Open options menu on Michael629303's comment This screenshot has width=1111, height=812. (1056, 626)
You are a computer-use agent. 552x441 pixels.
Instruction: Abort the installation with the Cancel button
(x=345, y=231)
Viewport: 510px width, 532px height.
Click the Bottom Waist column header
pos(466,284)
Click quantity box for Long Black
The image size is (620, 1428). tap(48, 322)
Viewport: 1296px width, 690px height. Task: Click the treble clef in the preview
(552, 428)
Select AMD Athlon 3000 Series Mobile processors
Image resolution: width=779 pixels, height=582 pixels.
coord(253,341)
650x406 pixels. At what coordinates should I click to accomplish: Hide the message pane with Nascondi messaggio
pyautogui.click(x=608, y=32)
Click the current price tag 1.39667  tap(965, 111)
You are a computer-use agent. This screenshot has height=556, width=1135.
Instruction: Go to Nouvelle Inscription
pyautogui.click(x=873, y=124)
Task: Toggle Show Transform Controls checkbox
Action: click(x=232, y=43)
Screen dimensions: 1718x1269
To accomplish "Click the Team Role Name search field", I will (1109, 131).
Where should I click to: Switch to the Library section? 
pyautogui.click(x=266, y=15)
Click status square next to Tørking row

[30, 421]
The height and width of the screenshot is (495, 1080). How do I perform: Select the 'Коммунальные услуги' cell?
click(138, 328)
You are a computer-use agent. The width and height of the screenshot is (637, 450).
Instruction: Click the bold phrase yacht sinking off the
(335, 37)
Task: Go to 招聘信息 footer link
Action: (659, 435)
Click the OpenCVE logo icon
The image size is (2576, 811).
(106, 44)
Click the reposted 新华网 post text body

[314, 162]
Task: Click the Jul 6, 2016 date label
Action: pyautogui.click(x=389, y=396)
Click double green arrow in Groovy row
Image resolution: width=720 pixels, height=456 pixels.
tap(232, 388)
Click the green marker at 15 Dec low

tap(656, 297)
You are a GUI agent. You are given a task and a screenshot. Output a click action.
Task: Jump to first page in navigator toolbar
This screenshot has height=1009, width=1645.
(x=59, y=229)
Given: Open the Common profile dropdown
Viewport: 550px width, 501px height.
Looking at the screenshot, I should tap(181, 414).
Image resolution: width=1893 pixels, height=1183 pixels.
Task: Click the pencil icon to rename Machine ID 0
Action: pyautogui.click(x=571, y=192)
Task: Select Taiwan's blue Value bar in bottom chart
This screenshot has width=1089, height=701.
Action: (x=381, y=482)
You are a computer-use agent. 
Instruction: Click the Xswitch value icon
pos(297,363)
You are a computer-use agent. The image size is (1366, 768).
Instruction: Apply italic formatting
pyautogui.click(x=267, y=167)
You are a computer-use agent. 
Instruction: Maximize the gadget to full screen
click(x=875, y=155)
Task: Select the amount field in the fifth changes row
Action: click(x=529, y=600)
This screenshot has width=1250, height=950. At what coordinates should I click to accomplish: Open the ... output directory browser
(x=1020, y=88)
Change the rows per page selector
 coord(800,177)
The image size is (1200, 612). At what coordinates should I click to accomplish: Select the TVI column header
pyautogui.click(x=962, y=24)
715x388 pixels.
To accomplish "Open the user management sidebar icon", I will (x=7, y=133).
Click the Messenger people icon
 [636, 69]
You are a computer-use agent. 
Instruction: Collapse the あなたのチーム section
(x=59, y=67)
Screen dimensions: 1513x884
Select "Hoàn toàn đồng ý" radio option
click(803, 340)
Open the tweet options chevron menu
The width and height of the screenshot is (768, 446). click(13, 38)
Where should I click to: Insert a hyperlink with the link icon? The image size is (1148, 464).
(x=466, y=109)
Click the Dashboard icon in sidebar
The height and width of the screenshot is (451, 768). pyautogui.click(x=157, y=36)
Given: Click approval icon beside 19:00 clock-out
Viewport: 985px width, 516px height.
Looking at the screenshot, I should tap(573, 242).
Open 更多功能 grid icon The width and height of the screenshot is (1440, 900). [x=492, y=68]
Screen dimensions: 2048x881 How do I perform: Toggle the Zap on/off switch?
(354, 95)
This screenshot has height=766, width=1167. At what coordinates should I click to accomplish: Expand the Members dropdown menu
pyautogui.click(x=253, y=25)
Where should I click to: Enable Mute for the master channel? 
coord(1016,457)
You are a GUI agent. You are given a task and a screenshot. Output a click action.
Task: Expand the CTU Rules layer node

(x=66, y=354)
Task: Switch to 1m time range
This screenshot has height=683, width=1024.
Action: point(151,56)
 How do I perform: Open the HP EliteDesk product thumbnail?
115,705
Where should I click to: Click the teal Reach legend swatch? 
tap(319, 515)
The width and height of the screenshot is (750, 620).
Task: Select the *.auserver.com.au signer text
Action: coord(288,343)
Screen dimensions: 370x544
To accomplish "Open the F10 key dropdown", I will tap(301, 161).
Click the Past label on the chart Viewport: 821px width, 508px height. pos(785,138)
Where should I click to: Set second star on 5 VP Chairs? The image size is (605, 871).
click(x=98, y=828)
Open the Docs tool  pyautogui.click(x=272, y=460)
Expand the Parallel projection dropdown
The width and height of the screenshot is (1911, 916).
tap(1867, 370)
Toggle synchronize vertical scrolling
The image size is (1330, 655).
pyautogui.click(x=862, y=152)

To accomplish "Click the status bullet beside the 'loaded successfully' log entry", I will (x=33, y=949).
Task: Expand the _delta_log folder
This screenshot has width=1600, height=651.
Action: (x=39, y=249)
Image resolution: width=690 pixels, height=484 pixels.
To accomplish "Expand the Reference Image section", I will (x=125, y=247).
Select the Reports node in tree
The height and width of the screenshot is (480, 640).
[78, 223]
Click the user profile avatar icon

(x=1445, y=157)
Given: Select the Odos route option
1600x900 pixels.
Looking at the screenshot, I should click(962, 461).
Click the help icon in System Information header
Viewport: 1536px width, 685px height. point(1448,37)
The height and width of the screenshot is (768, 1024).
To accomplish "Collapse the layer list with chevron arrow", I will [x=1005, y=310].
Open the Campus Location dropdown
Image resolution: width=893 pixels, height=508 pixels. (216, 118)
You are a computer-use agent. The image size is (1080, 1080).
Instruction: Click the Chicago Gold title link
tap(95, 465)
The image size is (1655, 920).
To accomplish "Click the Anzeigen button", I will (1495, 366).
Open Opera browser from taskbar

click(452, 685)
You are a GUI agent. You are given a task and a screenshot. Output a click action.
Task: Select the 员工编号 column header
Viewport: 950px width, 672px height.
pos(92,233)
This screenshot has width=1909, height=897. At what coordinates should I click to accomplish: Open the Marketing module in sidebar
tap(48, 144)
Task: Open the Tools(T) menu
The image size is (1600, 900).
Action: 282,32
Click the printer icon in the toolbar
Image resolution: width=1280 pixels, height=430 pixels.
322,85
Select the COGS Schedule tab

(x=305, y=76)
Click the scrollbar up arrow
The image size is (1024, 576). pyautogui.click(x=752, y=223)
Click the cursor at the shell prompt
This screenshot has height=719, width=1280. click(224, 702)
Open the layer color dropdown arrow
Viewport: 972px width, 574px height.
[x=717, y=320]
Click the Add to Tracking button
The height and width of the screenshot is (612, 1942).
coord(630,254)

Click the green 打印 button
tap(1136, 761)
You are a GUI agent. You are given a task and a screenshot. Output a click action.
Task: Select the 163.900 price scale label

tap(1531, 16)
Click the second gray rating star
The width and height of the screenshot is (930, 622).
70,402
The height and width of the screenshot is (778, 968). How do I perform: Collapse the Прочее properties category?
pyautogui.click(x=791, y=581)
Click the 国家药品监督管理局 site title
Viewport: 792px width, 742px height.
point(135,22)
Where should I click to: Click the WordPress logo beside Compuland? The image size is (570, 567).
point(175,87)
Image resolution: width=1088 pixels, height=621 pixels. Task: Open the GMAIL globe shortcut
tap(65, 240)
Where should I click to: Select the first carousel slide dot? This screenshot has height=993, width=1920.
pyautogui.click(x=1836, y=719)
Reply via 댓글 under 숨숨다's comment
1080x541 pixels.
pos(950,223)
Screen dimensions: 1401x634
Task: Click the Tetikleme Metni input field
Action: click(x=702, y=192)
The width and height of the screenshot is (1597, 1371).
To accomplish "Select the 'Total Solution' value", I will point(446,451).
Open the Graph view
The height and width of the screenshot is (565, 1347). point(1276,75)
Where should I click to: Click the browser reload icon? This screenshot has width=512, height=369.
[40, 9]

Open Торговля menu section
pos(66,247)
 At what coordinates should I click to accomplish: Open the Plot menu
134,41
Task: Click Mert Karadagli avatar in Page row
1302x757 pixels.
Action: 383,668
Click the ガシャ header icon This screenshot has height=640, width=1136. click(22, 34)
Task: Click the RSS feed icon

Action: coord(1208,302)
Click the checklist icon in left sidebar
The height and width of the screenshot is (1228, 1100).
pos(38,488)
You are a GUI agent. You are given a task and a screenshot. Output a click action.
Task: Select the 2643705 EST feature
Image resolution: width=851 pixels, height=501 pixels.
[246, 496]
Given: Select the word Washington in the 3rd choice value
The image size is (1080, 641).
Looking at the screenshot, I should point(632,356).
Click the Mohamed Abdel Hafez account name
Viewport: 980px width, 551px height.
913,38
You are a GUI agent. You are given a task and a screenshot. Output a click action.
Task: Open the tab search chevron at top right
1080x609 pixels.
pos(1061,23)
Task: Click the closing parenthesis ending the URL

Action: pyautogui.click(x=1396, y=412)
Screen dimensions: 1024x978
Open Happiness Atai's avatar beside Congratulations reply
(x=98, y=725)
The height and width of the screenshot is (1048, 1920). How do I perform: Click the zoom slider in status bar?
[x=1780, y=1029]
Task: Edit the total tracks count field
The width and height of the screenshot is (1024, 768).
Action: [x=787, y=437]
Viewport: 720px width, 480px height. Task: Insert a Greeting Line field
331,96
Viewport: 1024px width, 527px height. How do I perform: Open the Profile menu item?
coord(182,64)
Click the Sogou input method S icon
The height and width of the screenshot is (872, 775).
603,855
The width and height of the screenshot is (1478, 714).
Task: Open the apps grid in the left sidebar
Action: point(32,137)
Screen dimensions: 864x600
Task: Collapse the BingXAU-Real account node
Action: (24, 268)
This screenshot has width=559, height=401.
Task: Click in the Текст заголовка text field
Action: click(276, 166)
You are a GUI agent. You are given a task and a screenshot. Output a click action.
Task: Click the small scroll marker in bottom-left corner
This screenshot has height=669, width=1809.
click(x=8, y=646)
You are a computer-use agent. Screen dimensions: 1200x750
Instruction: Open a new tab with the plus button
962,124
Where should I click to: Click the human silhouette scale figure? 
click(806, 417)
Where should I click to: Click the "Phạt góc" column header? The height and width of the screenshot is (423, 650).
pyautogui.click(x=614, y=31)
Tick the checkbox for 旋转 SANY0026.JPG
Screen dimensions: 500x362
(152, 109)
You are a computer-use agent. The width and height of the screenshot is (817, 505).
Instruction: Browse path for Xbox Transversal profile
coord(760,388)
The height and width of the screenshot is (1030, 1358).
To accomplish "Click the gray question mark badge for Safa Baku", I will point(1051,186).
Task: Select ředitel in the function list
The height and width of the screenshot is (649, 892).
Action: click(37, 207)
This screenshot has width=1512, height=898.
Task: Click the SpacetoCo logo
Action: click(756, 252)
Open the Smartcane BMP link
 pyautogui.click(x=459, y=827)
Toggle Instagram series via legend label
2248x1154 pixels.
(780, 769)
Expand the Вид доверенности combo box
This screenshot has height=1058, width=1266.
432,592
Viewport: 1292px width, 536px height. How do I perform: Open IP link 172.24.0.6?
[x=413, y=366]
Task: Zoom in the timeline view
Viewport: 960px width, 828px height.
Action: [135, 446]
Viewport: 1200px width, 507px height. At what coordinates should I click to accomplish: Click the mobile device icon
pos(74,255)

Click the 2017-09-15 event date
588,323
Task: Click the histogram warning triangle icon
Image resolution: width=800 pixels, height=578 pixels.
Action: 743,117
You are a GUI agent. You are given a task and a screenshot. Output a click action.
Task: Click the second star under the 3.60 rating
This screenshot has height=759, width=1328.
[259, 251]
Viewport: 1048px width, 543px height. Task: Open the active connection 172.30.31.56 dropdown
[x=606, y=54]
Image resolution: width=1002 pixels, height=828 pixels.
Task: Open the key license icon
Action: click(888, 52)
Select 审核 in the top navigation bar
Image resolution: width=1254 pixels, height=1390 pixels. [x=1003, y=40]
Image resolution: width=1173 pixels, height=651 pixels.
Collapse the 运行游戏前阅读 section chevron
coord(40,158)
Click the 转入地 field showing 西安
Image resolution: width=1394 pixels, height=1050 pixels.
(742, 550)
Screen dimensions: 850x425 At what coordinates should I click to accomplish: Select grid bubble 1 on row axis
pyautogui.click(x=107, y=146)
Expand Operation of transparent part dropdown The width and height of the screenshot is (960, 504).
══════════
Among the lines above, find those with the word "search" and list them.

Output for this exercise
To accomplish "Click the Team Role Name search field", I will (1109, 131).
Task: Open the tab search chevron at top right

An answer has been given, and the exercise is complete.